Claritas Pharmaceuticals announced that it had terminated its agreement with CMAX Clinical Research for a Phase I Study of R-107 and it will be completed at Scientia Clinical Research. R-107 is a liquid, nitric-oxide-releasing compound.
Orchard Therapeutics published data from the ongoing proof-of-concept study of OTL-203 for the treatment of the Hurler subtype of Mucopolysaccharidosis type I (MPS-IH). OTL-203 is an autologous hematopoietic stem cell gene therapy made up of an individual’s own CD34+ HSCs tranduced ex vivo with a lentiviral vector encoding the alpha-L-iduronidase (IDUA) gene.

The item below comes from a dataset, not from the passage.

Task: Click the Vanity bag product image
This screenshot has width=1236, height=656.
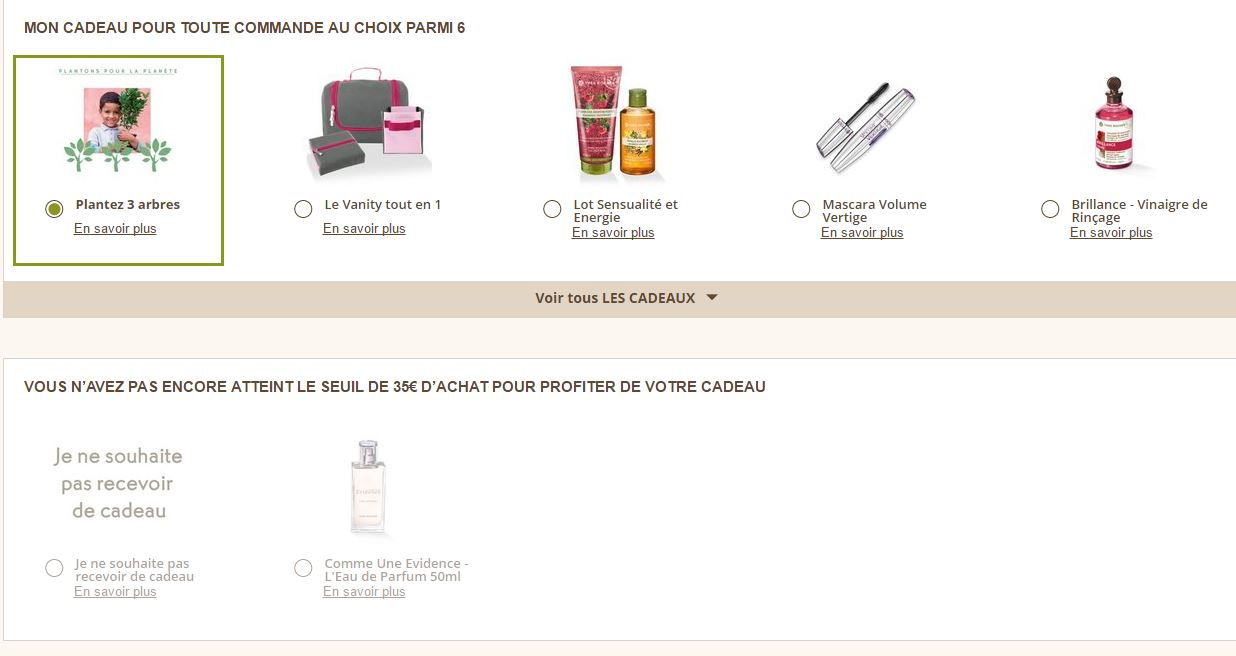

Amicus Therapeutics published data from the Phase III PROPEL trial of AT-GAA in adults with late-onset Pompe disease compared to standard of care, alglucosidase alfa. AT-GAA is a two-component therapy made up of cipaglucosidase alfa, a unique recombinant human acid alpha-glucosidase (rhGAA) enzyme with optimized carbohydrate structures administered with miglustat, a stabilizer of cipaglucosidase alfa.
UCB reported positive topline interim analysis from the Phase III BE OPTIMAL study of bimekizumab in active psoriatic arthritis. The drug is a dual IL-17A and IL-17F inhibitor. It hit the primary endpoint, demonstrating that significantly more patients receiving the drug achieved 50% or greater improvements and signs and symptoms of disease compared to placebo.
Connect Biopharma completed enrollment of its Phase II study of CBP-307 in moderate-to-severe ulcerative colitis. CBP-307 is an oral, next-generation small molecule modulator of the spingosine-1-phosphate 1 receptor (S1P1).
Rain Therapeutics dosed the first patient in the Phase II basket trial of milademetan for advanced solid tumors. The drug is an oral mouse double minute 2 inhibitor.
Immutep enrolled the last patient in the expansion stage of Part A of its Phase II TACTI-002 study (also KEYNOTE-798) of eftilagimod alpha and Merck’s Keytruda in patients with second-line head and neck squamous cell carcinoma or NSCLC in first and second line. Eftilagimod alpha is a soluble LAG-3 fusion protein.